QUOTED PASSAGE
* begin *

[wadler] Refactor: data and runtime split

Now we convert the grammar into data for a pretty-printer, so in theoryw e could write the pretty-printer in a different language.
2024-09-21 06:44:53 -07:00 · 2024-09-21 06:44:53 -07:00 · 1f84752538
commit 1f84752538
parent e4585170d8
2 changed files with 252 additions and 215 deletions
--- a/parser/wadler.py
+++ b/parser/wadler.py
@ -360,13 +360,243 @@ def slice_pre_post_trivia(
    return ([], tokens)


+############################################################################
+# Data to Drive the Pretty Printer
+############################################################################
+
+
@dataclasses.dataclass
-class Matcher:
+class MatcherTable:
+    """Information necessary to create a document from a concrete parse tree,
+    as generated by the parser.
+
+    (In order to do this we need to re-parse the children of the tree, in
+    order to recover structure added by transparent rules. That's why each
+    MatcherTable has an associated ParseTable!)

* end *

PROBLEMS
1) In the pretty-printer refactor commit, what new name does the diff give the class previously called Matcher?
2) Pick up the pretty-printer refactor commit after its final line and keep writing it.

COLLECTED MATERIAL
* begin *

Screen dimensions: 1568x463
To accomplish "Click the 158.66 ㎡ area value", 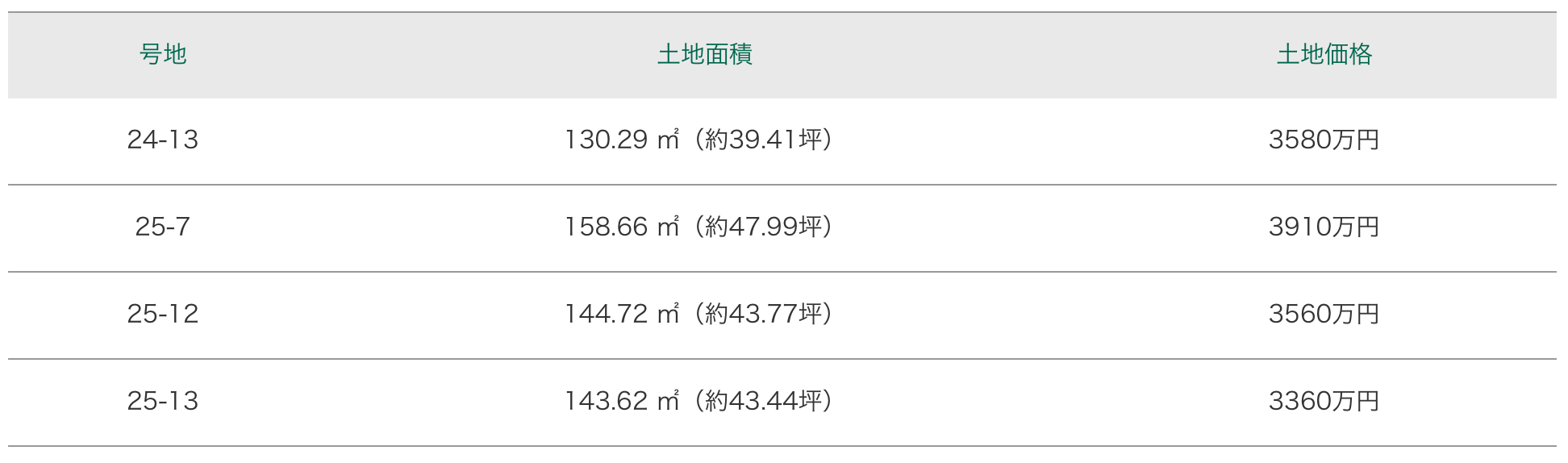I will coord(621,227).
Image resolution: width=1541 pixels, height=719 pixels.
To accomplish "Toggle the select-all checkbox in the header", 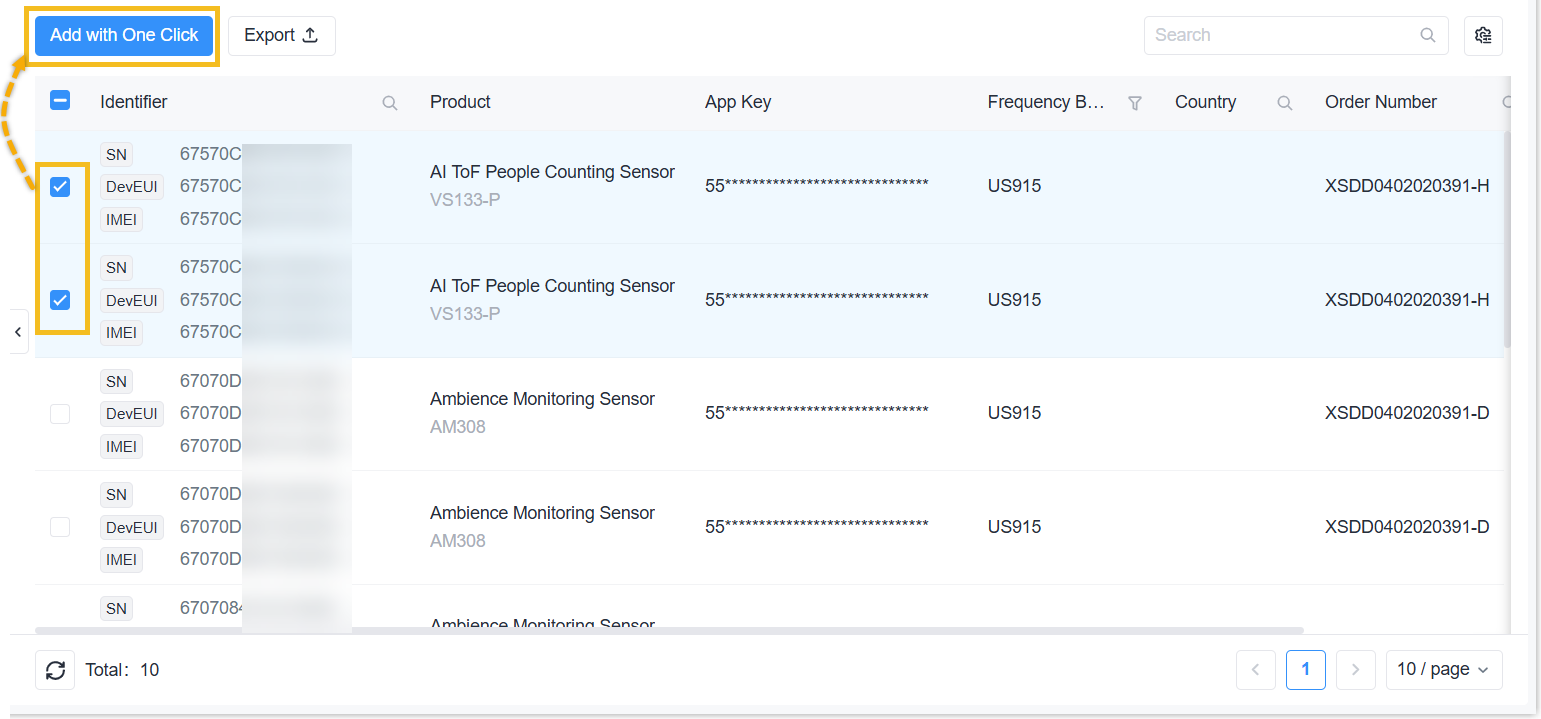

* end *

ANSWERS TO THE EXERCISE
1) MatcherTable

2)
+    """
+
+    # Parse table to recover the node into a document
    table: parser.ParseTable
+    # Mapping from the name of i_ rules to indent counts
    indent_amounts: dict[str, int]
+    # Mapping from the names of n_ rules to the text they flatten to
    newline_replace: dict[str, str]
+
+
+def _compile_nonterminal_matcher(
+    grammar: parser.Grammar,
+    nonterminals: dict[str, parser.NonTerminal],
+    rule: parser.NonTerminal,
+) -> MatcherTable:
+    generated_grammar: list[typing.Tuple[str, list[str]]] = []
+    visited: set[str] = set()
+
+    # In order to generate groups, indents, and newlines we need to
+    # synthesize new productions. And it happens sometimes that we get
+    # duplicates, repeated synthetic productions. It's important to
+    # de-duplicate productions, otherwise we'll wind up with ambiguities
+    # in the parser.
+    #
+    # These dictionaries track the synthetic rules: the keys are
+    # production and also the parameter (if any), and the values are the
+    # names of the productions that produce the effect.
+    #
+    groups: dict[tuple[str, ...], str] = {}
+    indents: dict[tuple[tuple[str, ...], int], str] = {}
+    newlines: dict[tuple[tuple[str, ...], str], str] = {}
+    prefix_count: int = 0
+
+    final_newlines: dict[str, str] = {}
+
+    def compile_nonterminal(name: str, rule: parser.NonTerminal):
+        if name not in visited:
+            visited.add(name)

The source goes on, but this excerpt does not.